┌──

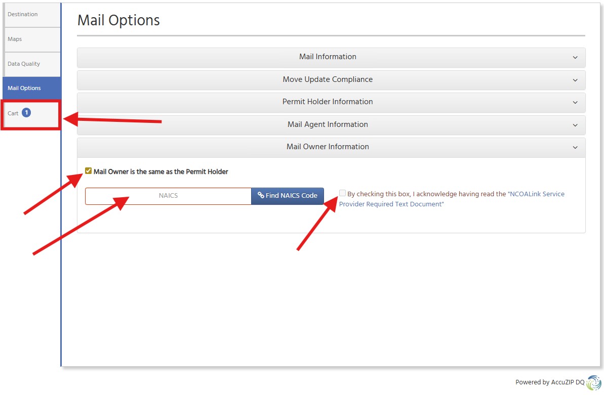Uncheck Mail Owner same as Permit Holder
Screen dimensions: 604x395
click(x=89, y=171)
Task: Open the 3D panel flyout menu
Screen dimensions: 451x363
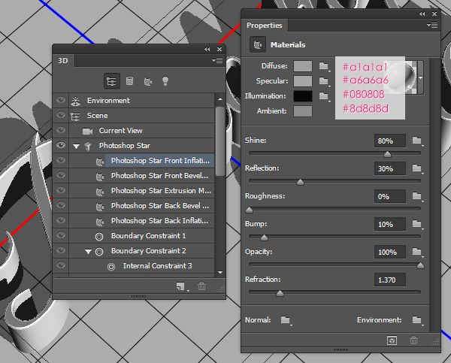Action: (x=217, y=60)
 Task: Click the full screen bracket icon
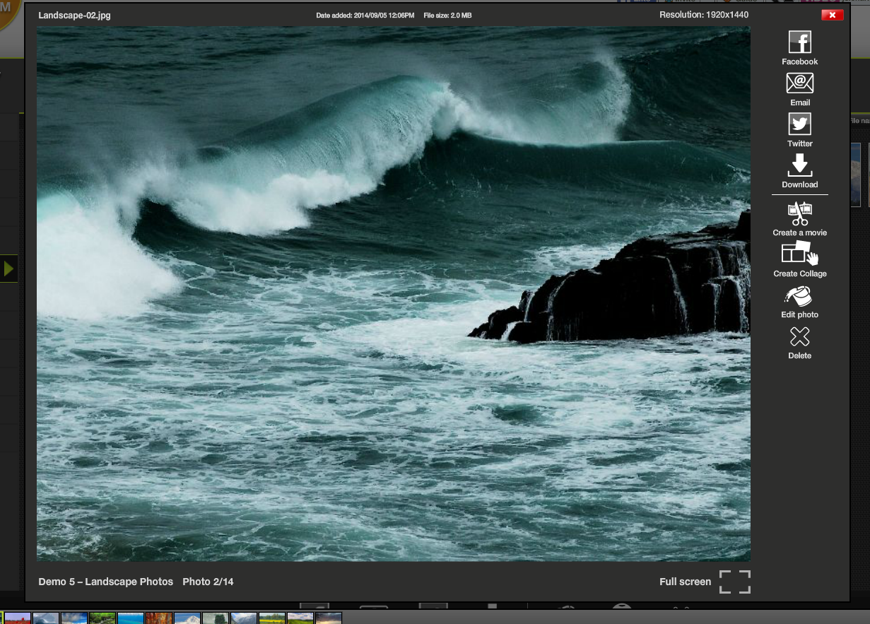[734, 582]
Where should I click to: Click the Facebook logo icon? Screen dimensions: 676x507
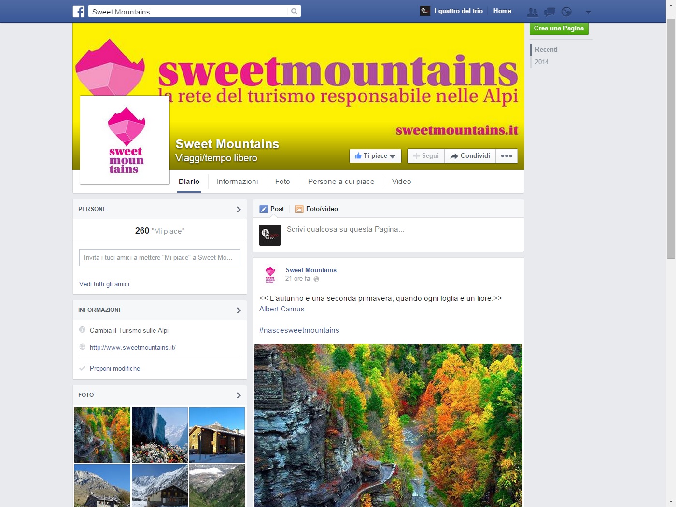[79, 11]
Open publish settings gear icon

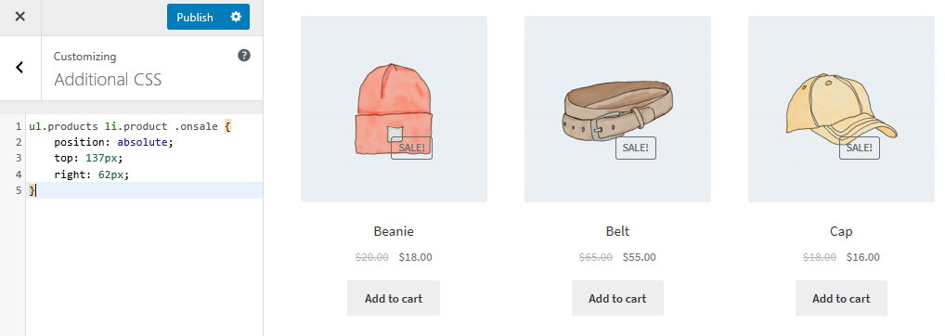[236, 17]
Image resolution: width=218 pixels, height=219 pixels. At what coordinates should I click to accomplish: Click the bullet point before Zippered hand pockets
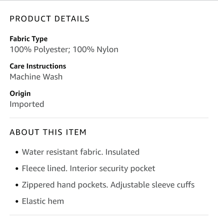(x=17, y=185)
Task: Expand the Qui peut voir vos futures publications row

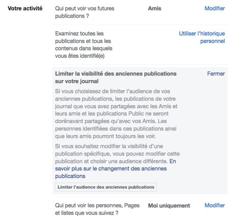Action: click(140, 12)
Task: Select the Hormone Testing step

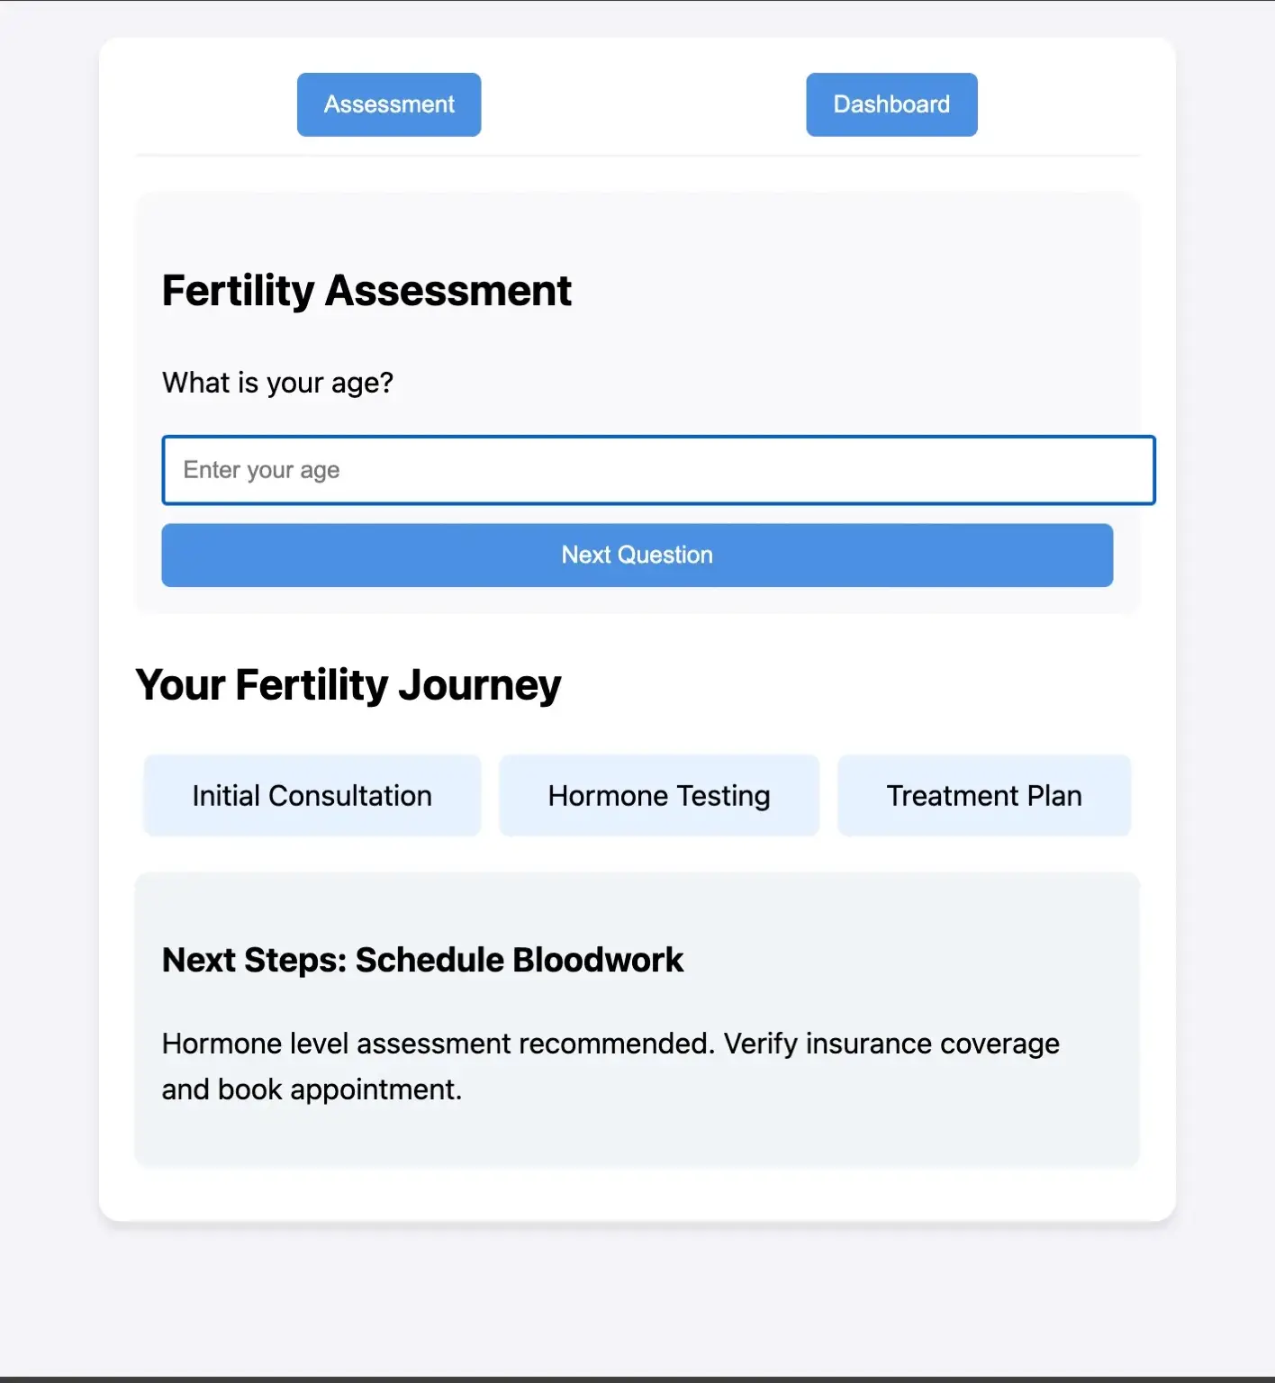Action: pyautogui.click(x=659, y=796)
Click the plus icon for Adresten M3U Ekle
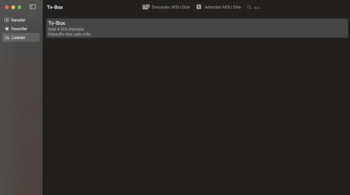Viewport: 350px width, 195px height. [x=199, y=7]
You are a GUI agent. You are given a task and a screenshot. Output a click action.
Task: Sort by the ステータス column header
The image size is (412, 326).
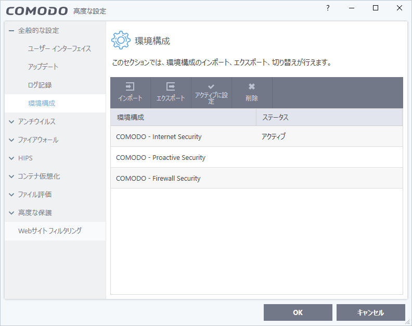click(x=275, y=118)
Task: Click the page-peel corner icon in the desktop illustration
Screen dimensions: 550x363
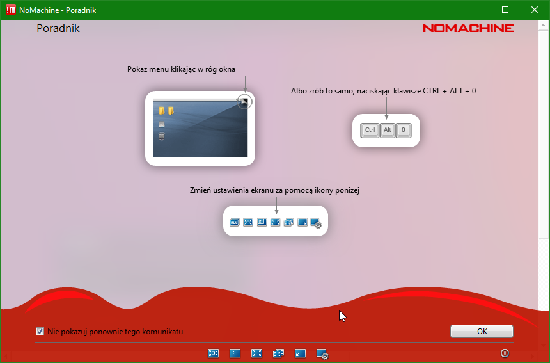Action: [x=244, y=101]
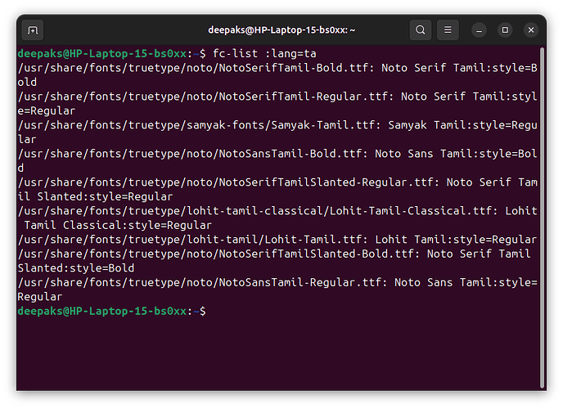Open the hamburger main menu
The height and width of the screenshot is (409, 563).
tap(448, 30)
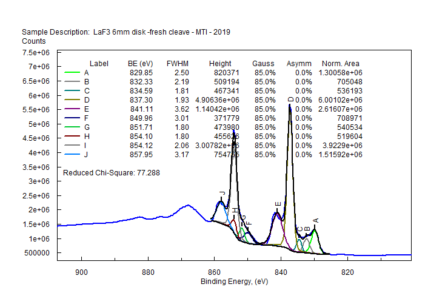Click the peak label J on the spectrum

[222, 193]
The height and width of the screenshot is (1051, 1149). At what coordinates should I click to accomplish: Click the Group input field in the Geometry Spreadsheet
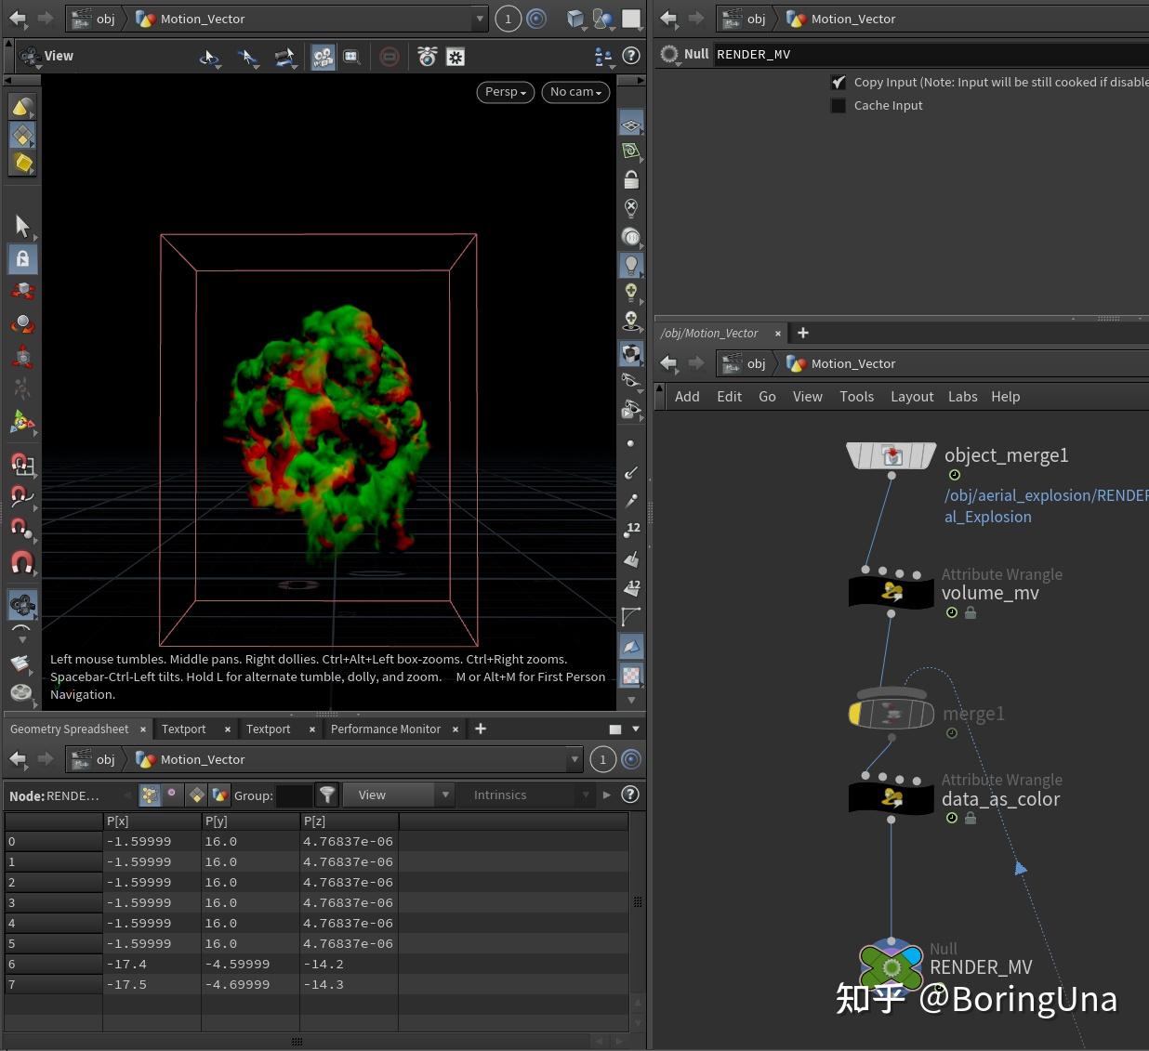click(295, 795)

└──

## GOAL OF THE EXERCISE
From the line containing "The image size is (412, 326)." down to the last line of the entries above, retype each line exactly as it stands, but skip the pictures.

## TASK ANSWER
The image size is (412, 326).
click(x=275, y=118)
Task: Click the page-peel corner icon in the desktop illustration
Screen dimensions: 550x363
Action: [x=244, y=101]
Open the hamburger main menu
The height and width of the screenshot is (409, 563).
tap(448, 30)
Click the peak label J on the spectrum

[222, 193]
The height and width of the screenshot is (1051, 1149). At what coordinates should I click to accomplish: Click the Group input field in the Geometry Spreadsheet
click(295, 795)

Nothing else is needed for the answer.